芦名の話す計画と言うのが私達の怒りを買ったり、戦う意欲を見せるためだったりとかが目的の嘘なら、私の予想していた物を出してくるはずだった。でも、転生者を殺す事が計画となると、私達の怒りを買うわけでもないし、そうなるとハッキリとこうしたいからって言う意思もないわけで、嘘かどうかも怪しい……。
何より、その計画は____
「私と目指している事が一緒じゃないか。その計画の上で私を殺す必要なんてどこにも無いと思うけど? むしろ、手を取り合った方が良い。私達と最後の転生者まで全員倒せば君の計画はもっとスムーズに____」
「ああ、お前の言う通りだ、一から十まで全部な。お前を使った方が絶対に良い。でもなあ、もうその段階は終わったんだよ」
「……どう言う事?」
緊張した面持ちで私が訊くと、彼はその場に座して語り始めた。
「もう転生者がそれぞれ国を支配してるなんて時代は、もうとっくに終わった後なんだよ。お前は西の国から始まったから知らないみたいだが、評議会連中がほぼ完全にこの大陸を掌握していた。安全にな」
「そ……そんな、まさか。だって王が無理矢理世界を変えてるってあの人は____」
「統治が完了したのは五年くらい前だ。お前の見てきたサンフォードやエブルビュート、後は……メルヘリックだったか? まあいい。大分、都と田舎で格差有ったよなぁ」
芦名の言葉を聞いて、私の脳裏にはラウの村の姿とそこにいた税を取ろうとする役人の姿が思い浮かんだ。

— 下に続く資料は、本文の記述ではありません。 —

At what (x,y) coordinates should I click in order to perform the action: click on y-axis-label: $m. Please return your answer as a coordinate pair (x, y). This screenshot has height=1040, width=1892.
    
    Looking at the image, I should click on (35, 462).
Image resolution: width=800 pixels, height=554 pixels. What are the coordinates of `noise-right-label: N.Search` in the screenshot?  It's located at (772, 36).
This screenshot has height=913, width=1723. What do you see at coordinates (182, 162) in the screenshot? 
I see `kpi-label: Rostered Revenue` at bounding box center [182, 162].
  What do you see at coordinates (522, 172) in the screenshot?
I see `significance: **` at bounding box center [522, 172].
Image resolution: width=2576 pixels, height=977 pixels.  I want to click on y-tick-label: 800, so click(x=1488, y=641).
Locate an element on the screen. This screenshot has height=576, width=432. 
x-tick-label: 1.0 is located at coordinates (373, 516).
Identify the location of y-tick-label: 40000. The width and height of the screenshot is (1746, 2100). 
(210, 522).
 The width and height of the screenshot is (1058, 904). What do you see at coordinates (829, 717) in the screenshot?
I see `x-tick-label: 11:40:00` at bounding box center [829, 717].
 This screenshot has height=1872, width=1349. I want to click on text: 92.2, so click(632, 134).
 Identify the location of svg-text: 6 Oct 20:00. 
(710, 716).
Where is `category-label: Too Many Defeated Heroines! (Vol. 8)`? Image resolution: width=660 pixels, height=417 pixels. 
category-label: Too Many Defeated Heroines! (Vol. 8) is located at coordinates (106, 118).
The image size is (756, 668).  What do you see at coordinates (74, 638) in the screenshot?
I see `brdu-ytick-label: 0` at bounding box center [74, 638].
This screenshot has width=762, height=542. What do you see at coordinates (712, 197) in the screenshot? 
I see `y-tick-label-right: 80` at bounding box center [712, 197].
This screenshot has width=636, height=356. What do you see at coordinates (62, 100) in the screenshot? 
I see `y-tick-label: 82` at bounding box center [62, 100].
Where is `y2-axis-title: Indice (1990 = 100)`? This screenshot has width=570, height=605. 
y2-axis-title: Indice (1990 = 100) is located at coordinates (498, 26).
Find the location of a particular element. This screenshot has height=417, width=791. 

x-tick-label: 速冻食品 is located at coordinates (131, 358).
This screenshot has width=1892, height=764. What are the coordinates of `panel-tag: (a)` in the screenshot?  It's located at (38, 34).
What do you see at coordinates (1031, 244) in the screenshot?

……確かに、あんな十数万っていう群勢を抱えていたのに、エブルビュートの荒野は……あまりにも、貧しそうに見えた。
「……で、だ。正直どこの国もそんなもんだった。ポッと出の一般サラリーマンや高校生どもが統治出来るほど国なんてものは簡単じゃねえからな。今生き残っていた奴らはあれでも随分良い方だったんだ。中には芋虫やら泥水啜って生きていかなきゃいけなくなったような国まであったらしい」
「……それで、例の議長が?」
「そういうこった。フェアラウスみたんだろ? あそこは良いよな。サクレイも美味いし、町全体にマナが漂っている。評議会は何も……全部近代化しようなんざ考えてなかった」
「ちょ、ちょっと待った! 全然私の知っている話と違うじゃないか! 君の事も聞かなきゃ行けないけど、辻褄が全然合わなくなってきた! 先にそれを詳しく教えて____」
そう私が言った時、一瞬で目の前が暗黒に包まれた。
暗黒の中には、白く輝く点がいくつもあり、それは……。
「……!」
「俺はあくまでお前と戦うために話してやってるだけだ。そこんとこ忘れんなよ。……ま、これだけは言っといてやるか」
芦名は気怠げに再びため息を吐くと、空をゆっくりと見上げ、たのしげに呟いた。